Ze względu na dużą liczbę przebywających na Bali Chińczyków z prowincji Hubei, gdzie znajduje się pierwotne ognisko epidemii koronawirusa, konsulat zorganizuje w piątek lot czarterowy, którym turyści będą mogli wrócić do domu – napisano w komunikacie na stronie internetowej placówki.
Samolot poleci do miasta Wuhan, stolicy prowincji Hubei, i przeznaczony jest przede wszystkim dla mieszkańców tego regionu – dodano.
W ramach odpowiedzi na epidemię koronawirusa 23 stycznia chińskie władze objęły Wuhan i szereg okolicznych miast kwarantanną, zakazując wjazdu i wyjazdu. Przed blokadą Wuhan opuściło jednak nawet 5 mln mieszkańców – ujawnił mer tego miasta Zhou Xianwang.
W komunikacie chińskiego konsulatu podkreślono, że kraje w regionie stopniowo ograniczają możliwość wjazdu dla Chińczyków, szczególnie dla mieszkańców Hubei, oraz odwołują połączenia lotnicze z Chinami. Wezwano osoby, które nie polecą piątkowym samolotem, aby jak najszybciej wróciły do Chin przez kraje trzecie.
Osoby, które zdecydują się pozostać w Indonezji, muszą ponieść związane z tym ryzyko i konsekwencje – dodano.
Jak informuje agencja EFE, wicegubernator Bali Tjokorda Oka Artha Ardhana Sukawati przekazał wcześniej lokalnym mediom, że wszyscy podróżni, których loty zostały odwołane, będą mogli przedłużyć swój pobyt na wyspie.

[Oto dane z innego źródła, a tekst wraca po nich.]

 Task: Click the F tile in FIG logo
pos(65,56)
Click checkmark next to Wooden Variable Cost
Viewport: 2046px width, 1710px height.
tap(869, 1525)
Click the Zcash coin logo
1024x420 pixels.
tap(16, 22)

Jeśli spełni się czarny scenariusz i epidemia będzie zakłócała podróże z Chin przez cały rok, indonezyjski sektor turystyczny może na tym stracić równowartość 4 mld dolarów – powiedział w czwartek dziennikarzom minister turystyki Indonezji Wishnutama Kusubandio. W ubiegłym roku Indonezję odwiedziło ponad 2 mln Chińczyków i stanowili drugą pod względem liczebności grupę cudzoziemców odwiedzających ten kraj, po Malezyjczykach.